▸ WHAT YOU WILL DO: Type the records that follow again exactly as written, but drop the pictures.

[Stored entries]
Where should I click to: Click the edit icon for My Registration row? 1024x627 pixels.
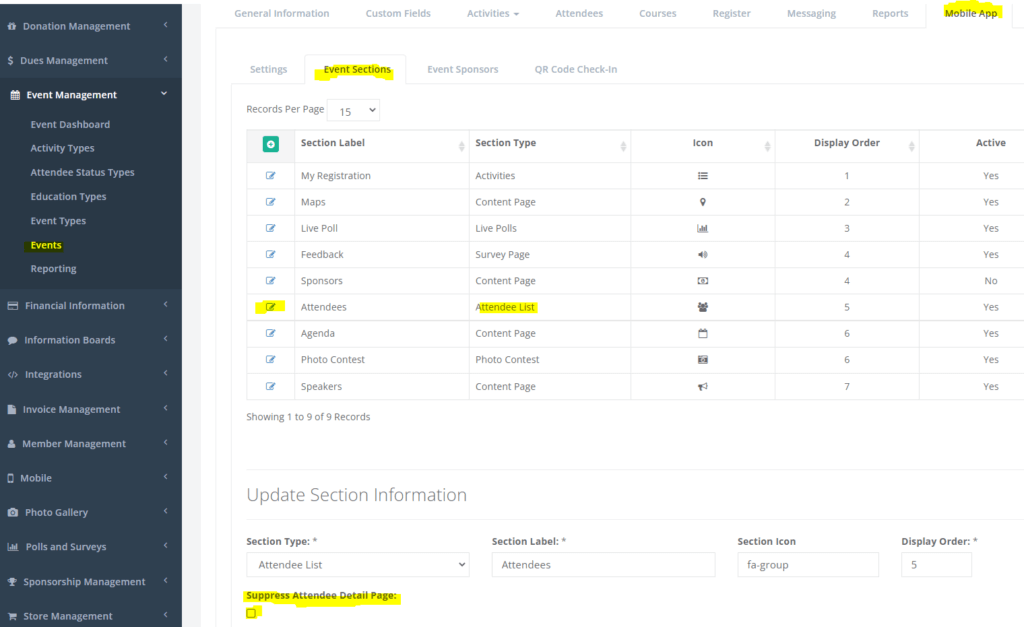click(270, 176)
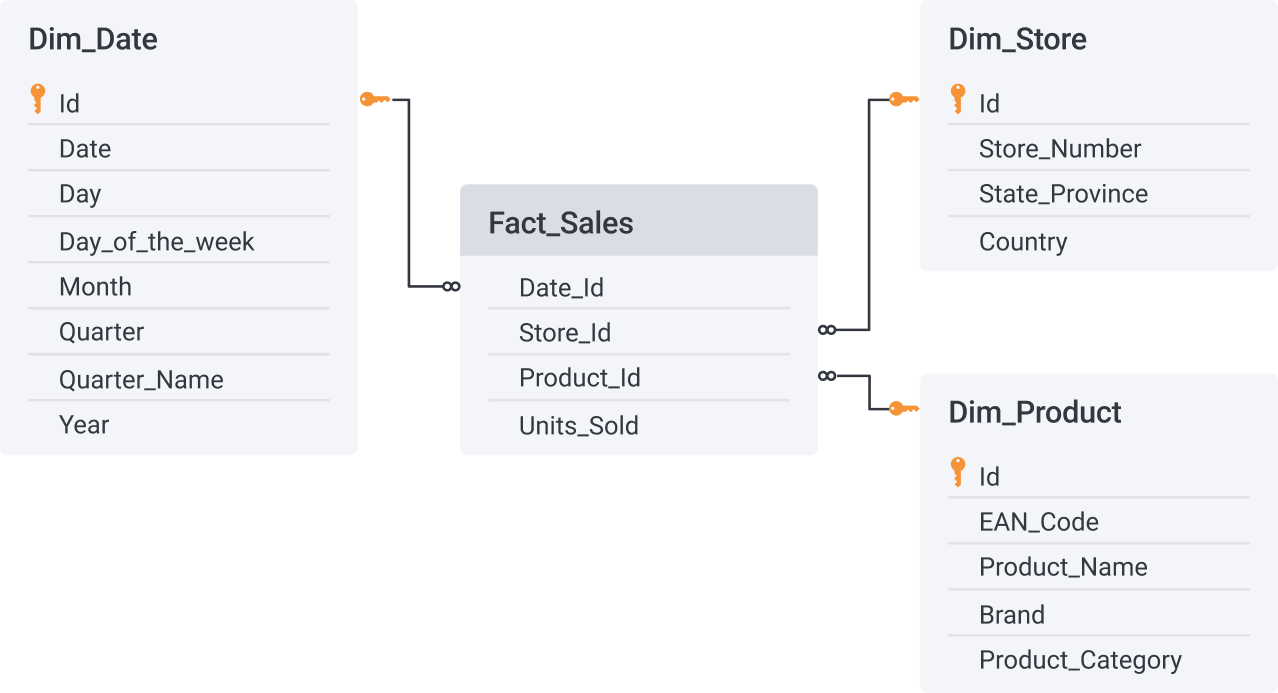Click the primary key icon in Dim_Product
This screenshot has width=1278, height=693.
pos(958,472)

▸ OUTPUT OF THE TASK:
Where should I click to: Click the edit icon for My Registration row? 1024x627 pixels.
click(270, 176)
Click the primary key icon in Dim_Product
This screenshot has width=1278, height=693.
pos(958,472)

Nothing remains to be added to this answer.